Est-il plus facile de pratiquer une activité artistique (ou pas) au sein de la même famille ? Quelles sont les limites à ne pas franchir ?

Liam a-t-il oublié les paroles encore une fois pour le plus grand plaisir de son frère Noel ?
Liam a-t-il oublié les paroles encore une fois pour le plus grand plaisir de son frère Noel ? © Getty / Simon Ritter

Les coups bas, trahisons, bagarres et autres frasques sont légion dans le milieu de la musique. Alimentant notamment la construction du mythe du rock'n'roll. Ce qui est plus surprenant c'est lorsque ces dévissages se produisent au sein d'une même fratrie. Les exemples sont nombreux, et plus ou moins connus.

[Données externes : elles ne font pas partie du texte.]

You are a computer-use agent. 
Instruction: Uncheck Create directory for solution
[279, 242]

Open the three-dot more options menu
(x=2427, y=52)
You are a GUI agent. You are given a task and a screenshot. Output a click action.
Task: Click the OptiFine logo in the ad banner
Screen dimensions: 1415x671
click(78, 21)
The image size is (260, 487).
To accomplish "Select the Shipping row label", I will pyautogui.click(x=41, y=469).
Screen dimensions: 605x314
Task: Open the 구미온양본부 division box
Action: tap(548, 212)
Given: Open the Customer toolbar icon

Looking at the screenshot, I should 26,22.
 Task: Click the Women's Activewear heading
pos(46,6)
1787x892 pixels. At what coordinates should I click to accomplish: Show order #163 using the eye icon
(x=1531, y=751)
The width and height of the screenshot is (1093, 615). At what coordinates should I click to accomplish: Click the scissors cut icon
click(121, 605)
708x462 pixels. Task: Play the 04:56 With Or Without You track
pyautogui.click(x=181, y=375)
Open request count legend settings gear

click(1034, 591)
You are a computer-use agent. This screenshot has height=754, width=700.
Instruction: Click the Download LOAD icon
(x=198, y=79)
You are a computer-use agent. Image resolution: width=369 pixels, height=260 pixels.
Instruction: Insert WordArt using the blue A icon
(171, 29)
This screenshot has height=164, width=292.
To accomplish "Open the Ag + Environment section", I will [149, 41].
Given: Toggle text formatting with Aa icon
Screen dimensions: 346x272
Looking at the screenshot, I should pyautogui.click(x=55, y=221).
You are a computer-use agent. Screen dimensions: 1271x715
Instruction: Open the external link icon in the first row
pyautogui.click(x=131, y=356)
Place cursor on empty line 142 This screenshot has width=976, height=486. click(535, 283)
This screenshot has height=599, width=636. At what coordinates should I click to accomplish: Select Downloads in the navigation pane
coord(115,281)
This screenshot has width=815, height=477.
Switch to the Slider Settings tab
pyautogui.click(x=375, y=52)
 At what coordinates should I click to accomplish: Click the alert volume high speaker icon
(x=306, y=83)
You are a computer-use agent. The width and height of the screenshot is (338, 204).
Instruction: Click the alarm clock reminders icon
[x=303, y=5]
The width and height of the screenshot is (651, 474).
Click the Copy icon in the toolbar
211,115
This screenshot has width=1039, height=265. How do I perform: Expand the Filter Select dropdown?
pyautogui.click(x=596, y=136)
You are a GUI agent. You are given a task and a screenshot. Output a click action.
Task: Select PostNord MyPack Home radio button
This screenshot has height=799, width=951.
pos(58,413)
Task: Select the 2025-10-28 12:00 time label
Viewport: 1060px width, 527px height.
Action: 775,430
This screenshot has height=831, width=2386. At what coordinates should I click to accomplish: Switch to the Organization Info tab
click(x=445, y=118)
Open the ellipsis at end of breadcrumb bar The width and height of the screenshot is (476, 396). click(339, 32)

Matthieu Culleron nous parlait dernièrement du nouvel album des Jesus and Mary Chain, groupe anglais construit autour des frères Reid, connus pour leurs nombreuses altercations et échanges de noms d'oiseaux en public. On se met en coulisses pour revenir sur quelques empaillades légendaires, avec ou sans fin heureuse.

En studio avec les Beach Boys

En 1966, le groupe est à son apogée, et tourne au Japon. Brian, trop fatigué par les drogues et les concerts, est quand à lui en studio. Enfermé 24h/24, il enregistre non-stop. A tel point que lorsque le reste du groupe revient, c'est à peine s'ils reconnaissent le style qui aura fait toute leur renommée. Finies les guitares surf, et les chansons légères sur les filles. Brian Wilson est en train de créer ce chef-d'oeuvre d'inventivité qu'est Pet Sounds.

Le reste du groupe ne sait plus bien comment s'y prendre, mais s'atèle tout de même à enregistrer les parties de voix prévues. Les séances épuisantes sont menées par un Brian Wilson plus qu'exalté, tandis que les autres membres sont à deux doigts de la crise de nerf ce qui fera dire à Al Jardine :

En studio, c'était un dictateur. Il savait exactement ce qu'il voulait. Et il obtenait généralement ce qu'il voulait.

En tournée avec les Jackson (ex- Jackson Five)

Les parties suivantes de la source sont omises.